Tugas –
(1) Jawablah pertanyaan berikut berdasarkan kutipan tentang Tim Satu SMART Patrol, dan tandai setiap jawaban dengan huruf yang sama.
(a) Berapa hari lama patroli yang direncanakan untuk Tim Satu?
(b) Benda apa yang dijadikan pelampung ketika mengombak?
(c) Tanda keberadaan siapa yang tidak ditemukan tim selama patroli?
(2) Kembalikan bagian kutipan tentang Tim Satu SMART Patrol mulai dari "Mengombak adalah istilah" sampai dengan "sekitar 9—10 kilometer." tanpa mengubah satu kata pun.

Misno memanggil enam orang pemilik ransel yang sedang bersantai di warung. Mereka adalah anggota Tim Satu SMART Patrol yang baru pulang patroil. Anak buah Misno, yang terdiri dari Jansen Christopher Ginting (pegawai pemerintah non pegawai negeri/PPNPN TNGL), Bram Umbari (PPNPN TNGL), Ferdinando Batubara (relawan masyarakat mitra polisi hutan/MMP), Ramlan (MMP), Alisyahbana (MMP), dan Cipta Limbong (MMP).

Begitu berkumpul satu meja dan berbincang, barulah ketahuan penyebab basahnya ransel beserta pemiliknya. “Mereka tadi mengombak,” kata Misno. 

Mengombak adalah istilah untuk menghanyutkan diri di sungai. Ransel dijadikan pelampung, mengikuti arus yang deras. Sore itu Tim Satu tiba dua hari lebih awal dari rencana 14 hari. Mereka memutuskan pulang mengombak karena ada personel yang cedera kaki. Sementara jika ditembak lurus, jarak kembali ke kantor resor Bukit Lawang masih sekitar 9—10 kilometer. 

Untuk jarak sejauh itu, walaupun risikonya besar—entah terbentur batu, batang pohon, atau terjebak pusaran—ngombak selama dua jam lebih logis dan menghemat tenaga daripada berjalan kaki dua hari. Itu pun dengan syarat air sungai sedang surut. Jika terlalu besar, mereka harus menunggu keesokan harinya.

Tidak ada trik khusus untuk bisa mengombak selain tetap fokus dan pasrah. “Minimal sudah pasti kakinya kena batu. Tidak bisa dielakkan lagi,” kata Misno.

Selama patroli, Tim Satu SMART Patrol mendapatkan sejumlah data penting. Di antaranya jejak kaki dan pakan satwa, kondisi pal batas kawasan hutan, hingga bekas gubuk milik masyarakat yang mencari ikan di dalam kawasan. Tim tidak menemukan tanda-tanda keberadaan perambah hutan atau pembalak liar.

Materi Tersedia –
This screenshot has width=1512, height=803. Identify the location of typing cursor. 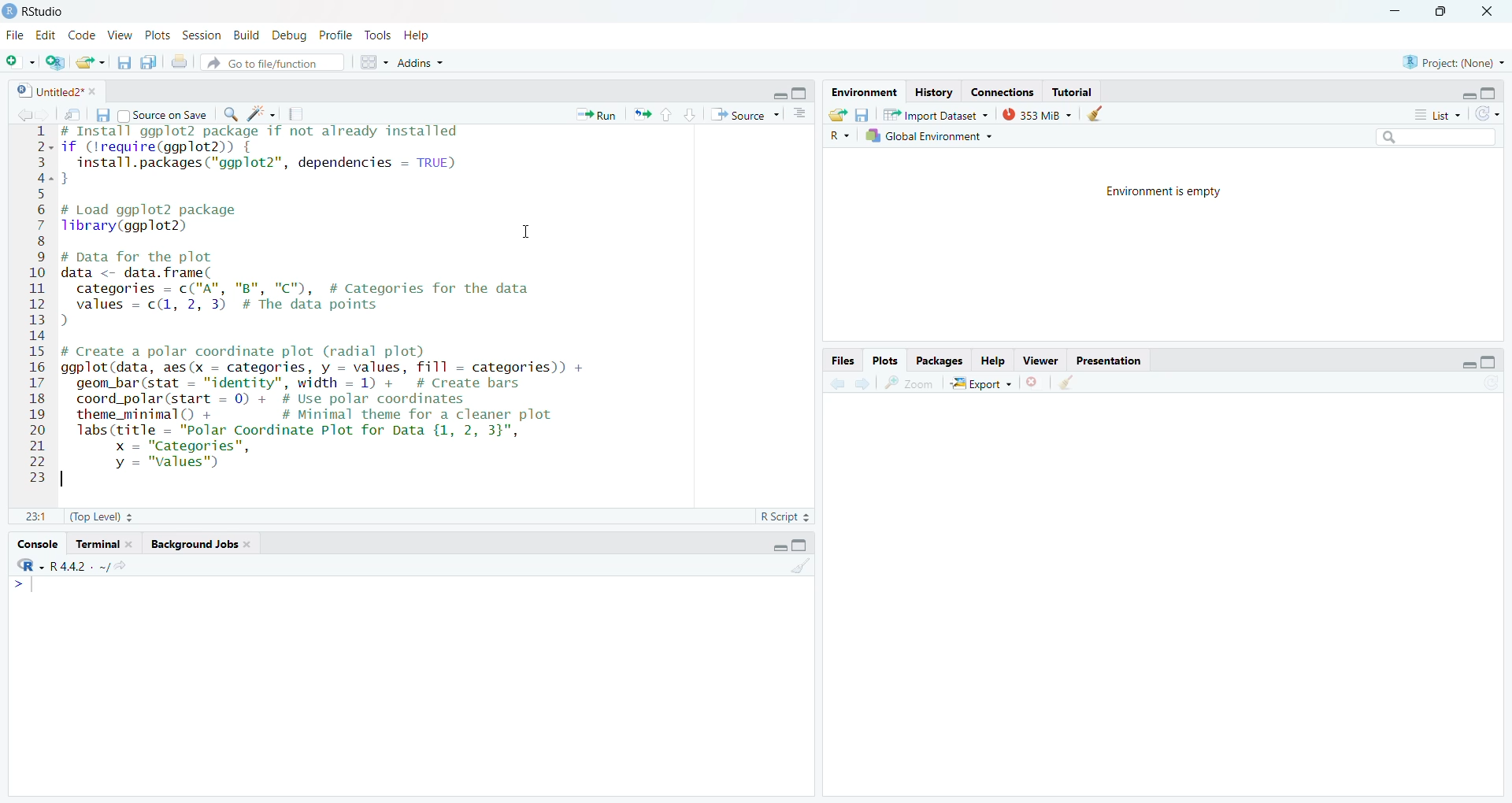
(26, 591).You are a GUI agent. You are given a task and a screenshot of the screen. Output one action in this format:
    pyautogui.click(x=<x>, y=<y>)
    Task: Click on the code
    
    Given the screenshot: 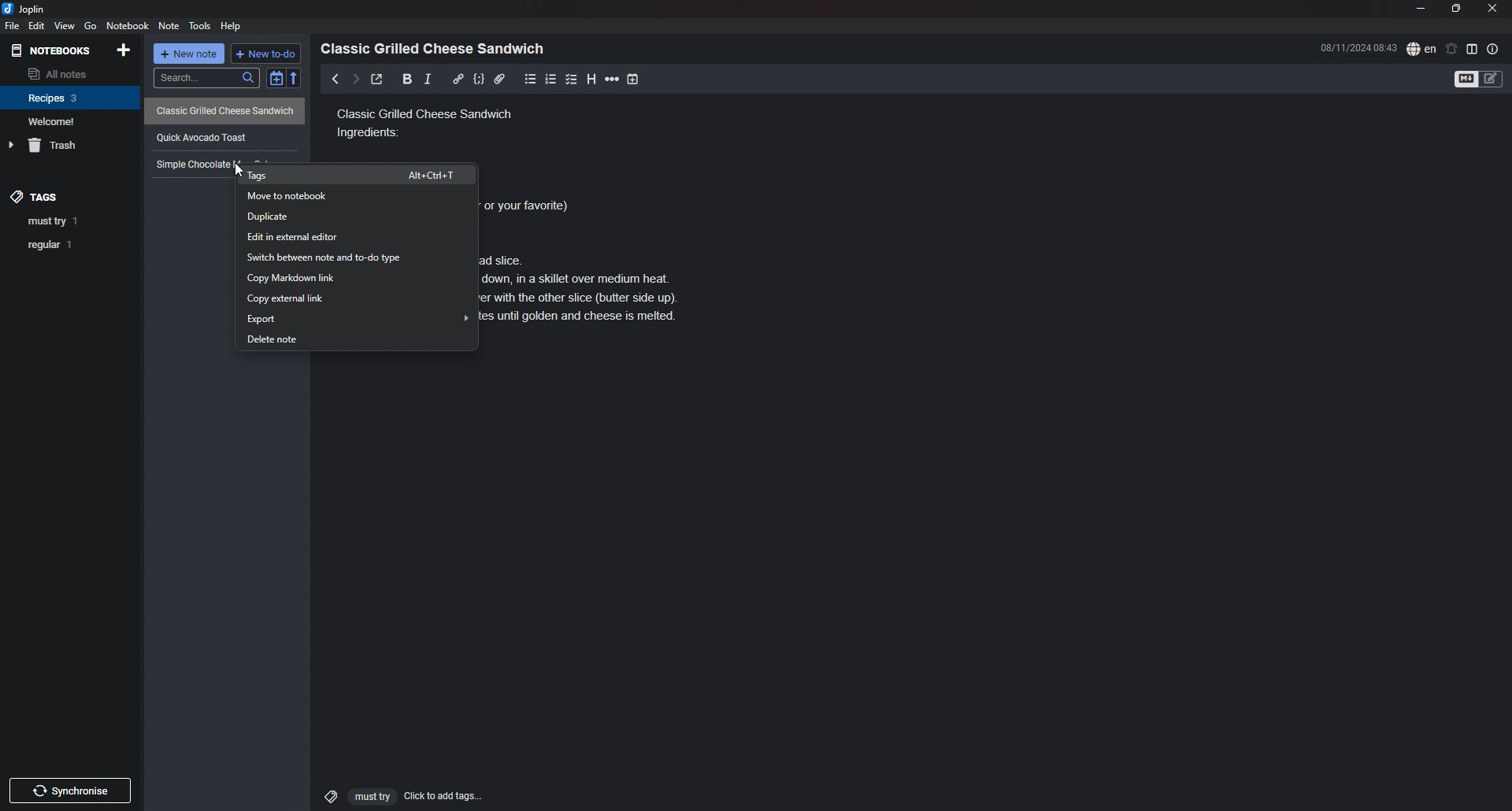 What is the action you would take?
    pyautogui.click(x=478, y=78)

Hasil per Tugas –
(1)
(a) 14 hari.
(b) Ransel.
(c) Perambah hutan atau pembalak liar.

(2)
Mengombak adalah istilah untuk menghanyutkan diri di sungai. Ransel dijadikan pelampung, mengikuti arus yang deras. Sore itu Tim Satu tiba dua hari lebih awal dari rencana 14 hari. Mereka memutuskan pulang mengombak karena ada personel yang cedera kaki. Sementara jika ditembak lurus, jarak kembali ke kantor resor Bukit Lawang masih sekitar 9—10 kilometer.